— WHAT THE TASK ASKS —
In the listing below, print exactly the lines between the line holding "The width and" and the line holding "You are a GUI", inclusive, and no more.

— SOURCE RECORDS —

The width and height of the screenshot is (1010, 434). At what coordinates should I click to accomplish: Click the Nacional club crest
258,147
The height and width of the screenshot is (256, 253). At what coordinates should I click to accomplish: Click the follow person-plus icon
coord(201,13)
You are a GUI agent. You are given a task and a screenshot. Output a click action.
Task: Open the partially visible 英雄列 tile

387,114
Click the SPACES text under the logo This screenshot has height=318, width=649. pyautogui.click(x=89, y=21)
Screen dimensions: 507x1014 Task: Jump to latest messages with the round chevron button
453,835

...

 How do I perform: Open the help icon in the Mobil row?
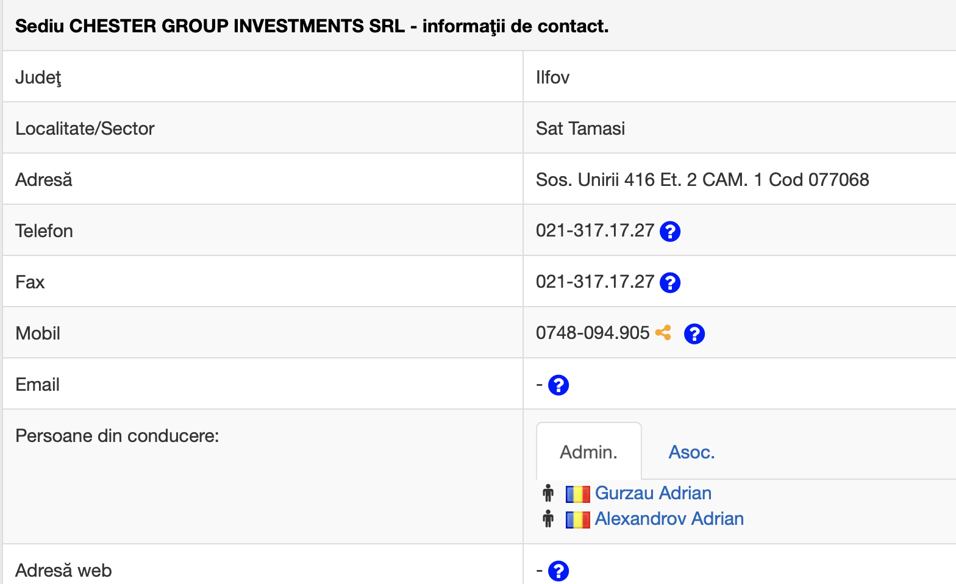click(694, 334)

— RESPONSE BOX —
The width and height of the screenshot is (1010, 434). At what coordinates should I click to accomplish: Click the Nacional club crest
258,147
The height and width of the screenshot is (256, 253). At what coordinates should I click to accomplish: Click the follow person-plus icon
coord(201,13)
You are a GUI agent. You are given a task and a screenshot. Output a click action.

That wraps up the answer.